◆ **Problem requirements**
When you reach the line below that has "has width=532, height=567.", start returning lines exactly, and stop after the line that has "Task: Click the Chenfeng logo"; skip the pictures.

◆ **Supplied records**
Segment Open

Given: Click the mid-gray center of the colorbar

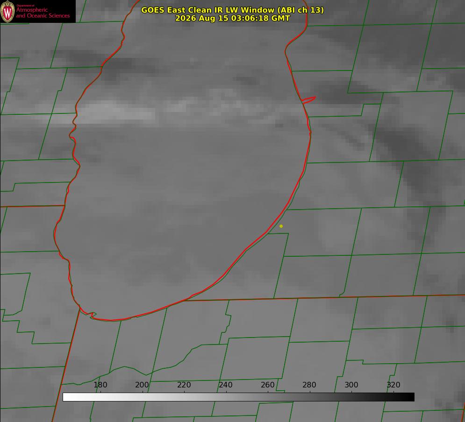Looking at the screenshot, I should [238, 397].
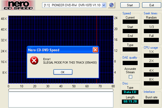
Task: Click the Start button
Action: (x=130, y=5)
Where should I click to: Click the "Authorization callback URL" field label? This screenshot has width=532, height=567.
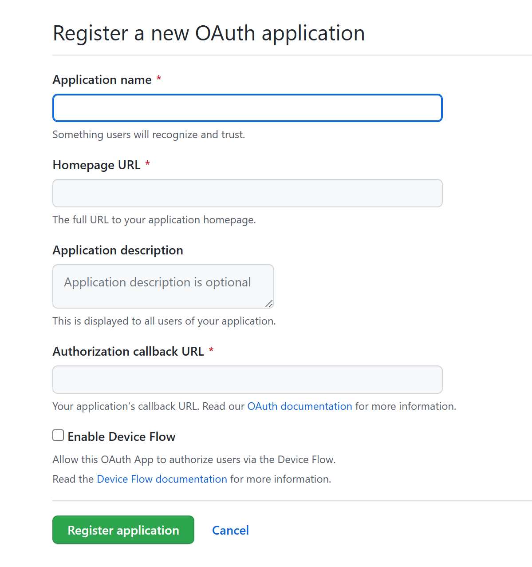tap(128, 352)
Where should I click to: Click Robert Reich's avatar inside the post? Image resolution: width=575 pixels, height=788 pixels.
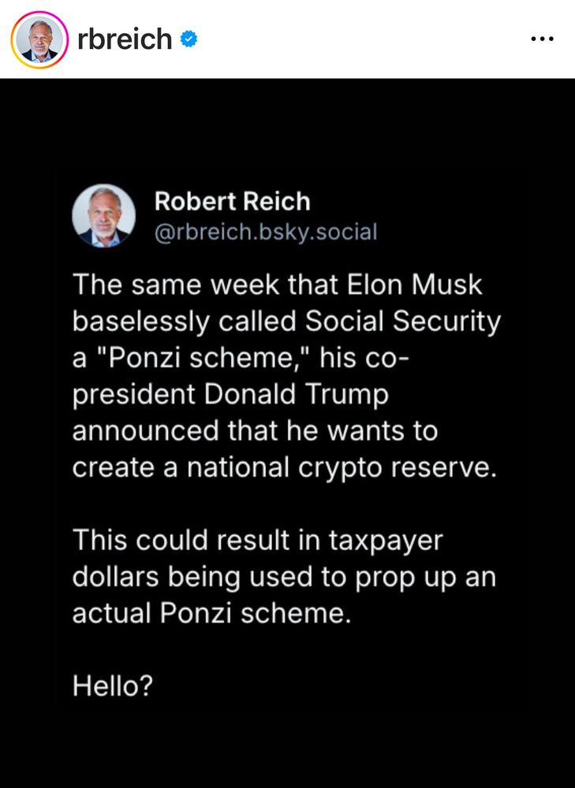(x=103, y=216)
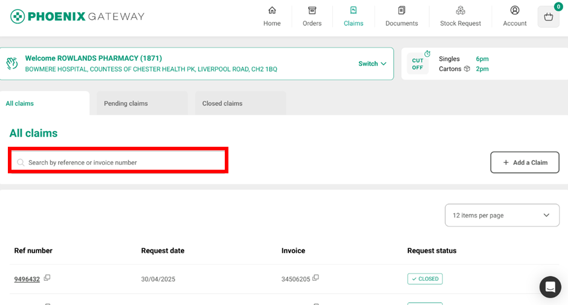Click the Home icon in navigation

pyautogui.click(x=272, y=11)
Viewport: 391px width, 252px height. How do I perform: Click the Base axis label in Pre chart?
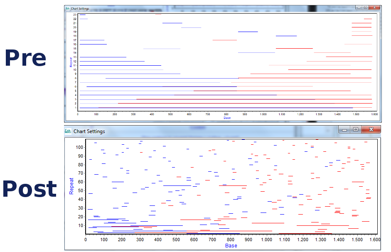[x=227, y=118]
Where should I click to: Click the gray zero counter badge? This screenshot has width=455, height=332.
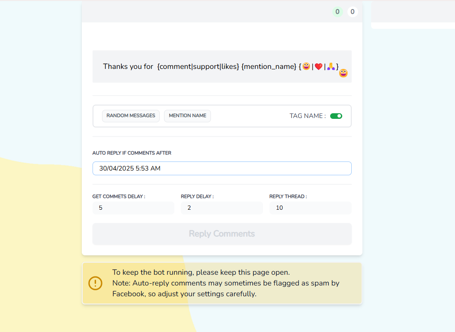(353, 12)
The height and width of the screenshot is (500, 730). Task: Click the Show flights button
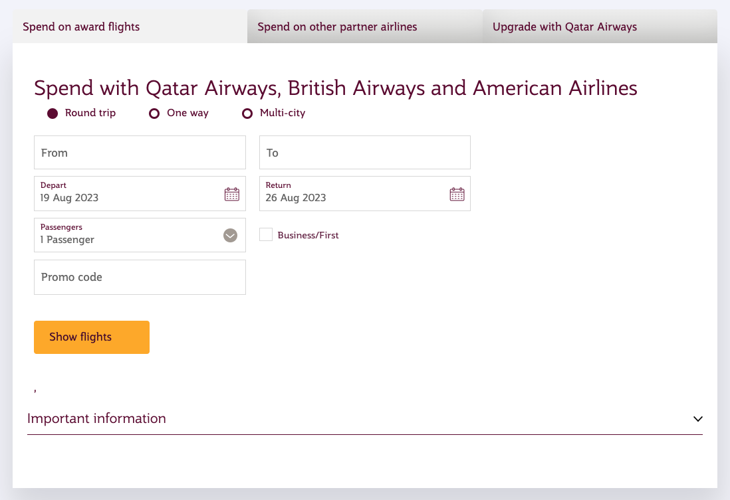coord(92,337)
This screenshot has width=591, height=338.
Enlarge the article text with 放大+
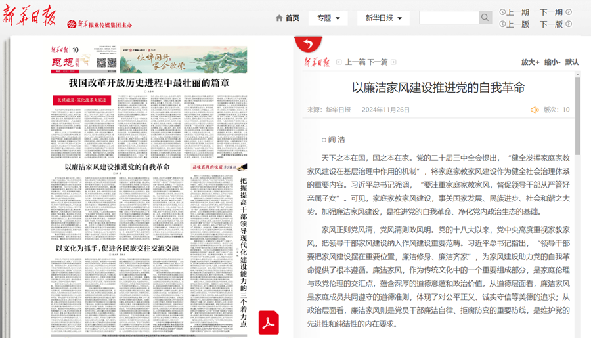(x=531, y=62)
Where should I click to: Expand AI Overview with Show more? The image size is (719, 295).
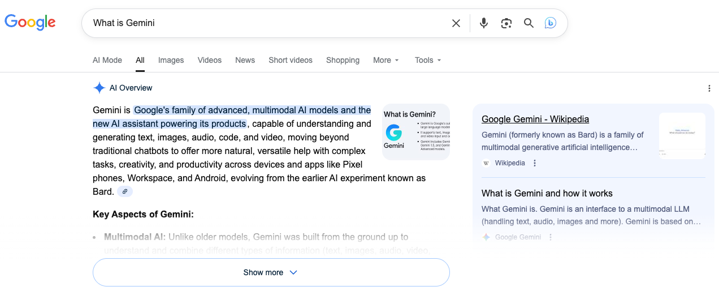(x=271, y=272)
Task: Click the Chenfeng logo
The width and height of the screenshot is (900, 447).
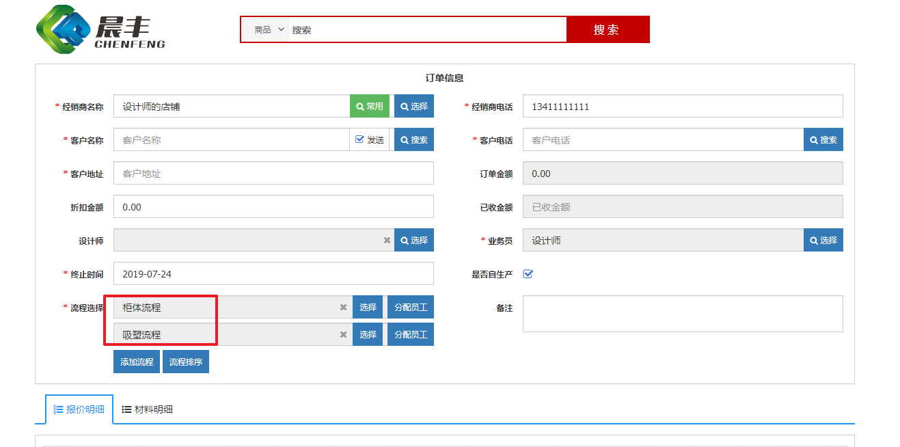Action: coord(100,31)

Segment Closed
Segment Open

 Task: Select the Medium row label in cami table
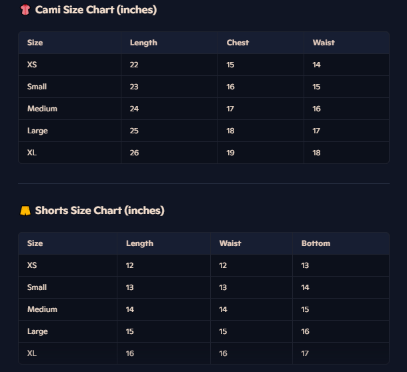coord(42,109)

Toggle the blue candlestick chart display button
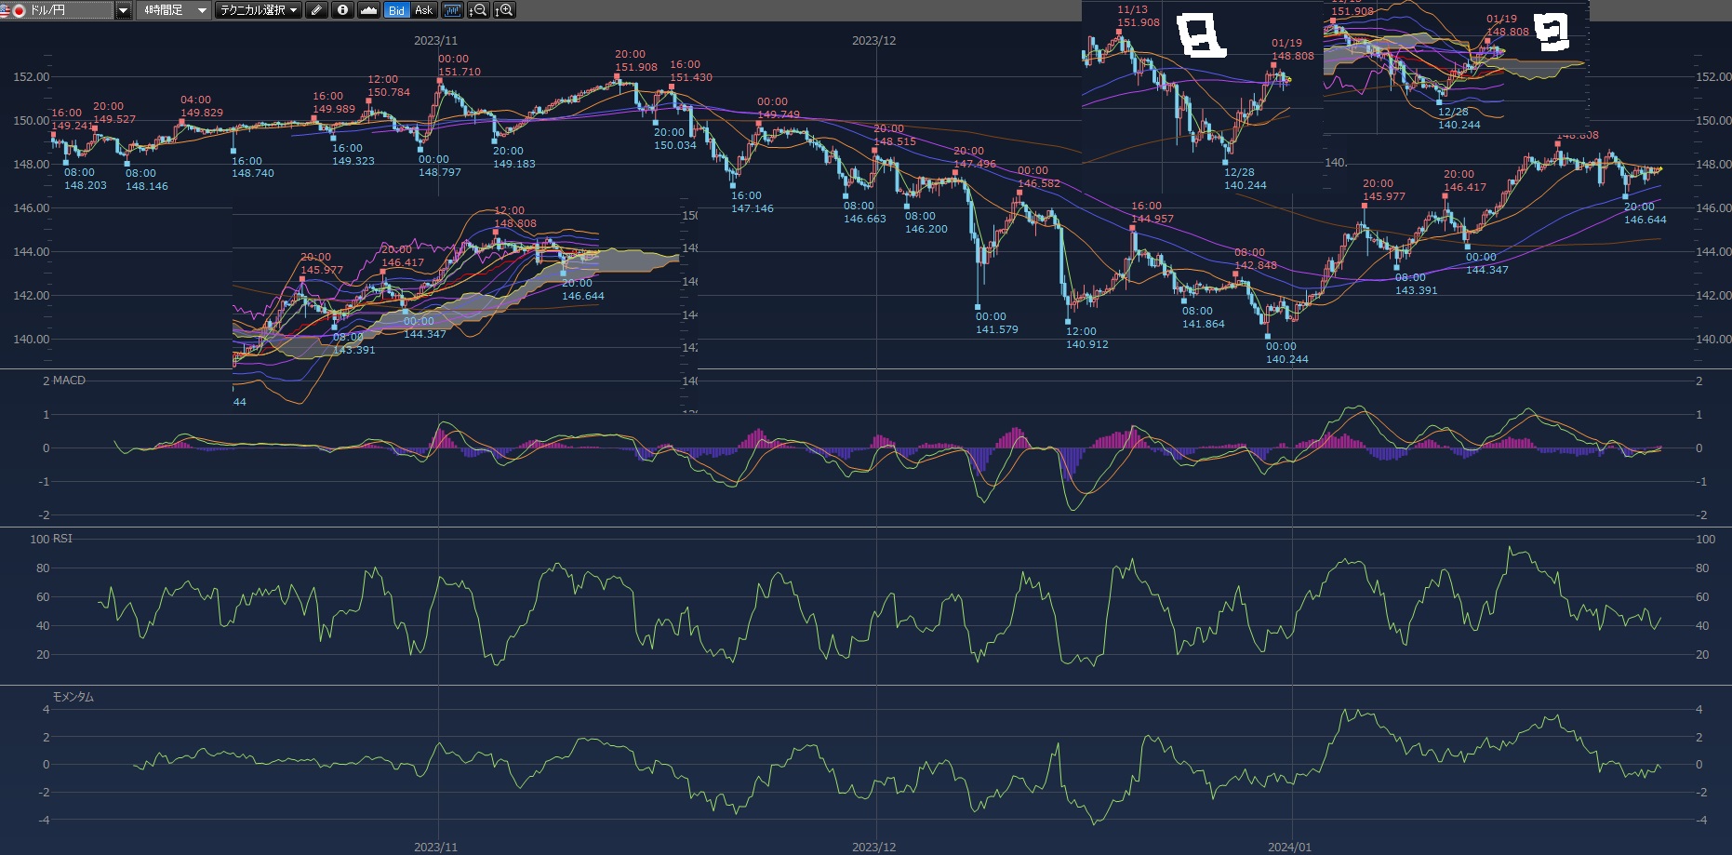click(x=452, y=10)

Segment Closed
Segment Open

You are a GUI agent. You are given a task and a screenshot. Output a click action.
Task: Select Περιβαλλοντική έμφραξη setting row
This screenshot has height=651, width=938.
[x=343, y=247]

Segment Closed

◆ **Response to the exercise**
Where should I click to: Click the "Authorization callback URL" field label? This screenshot has width=532, height=567.
tap(128, 352)
Where should I click to: Click Robert Reich's avatar inside the post? Image resolution: width=575 pixels, height=788 pixels.
(x=103, y=216)
Click the Home icon in navigation

pyautogui.click(x=272, y=11)
Viewport: 391px width, 252px height. How do I perform: Click the Base axis label in Pre chart?
[x=227, y=118]
Where should I click to: Click the gray zero counter badge? This screenshot has width=455, height=332.
(353, 12)
The height and width of the screenshot is (500, 730). Task: Click the Show flights button
coord(92,337)
This screenshot has width=591, height=338.
Enlarge the article text with 放大+
(x=531, y=62)
Where should I click to: Expand AI Overview with Show more? The image size is (719, 295).
(x=271, y=272)
Task: Click the Chenfeng logo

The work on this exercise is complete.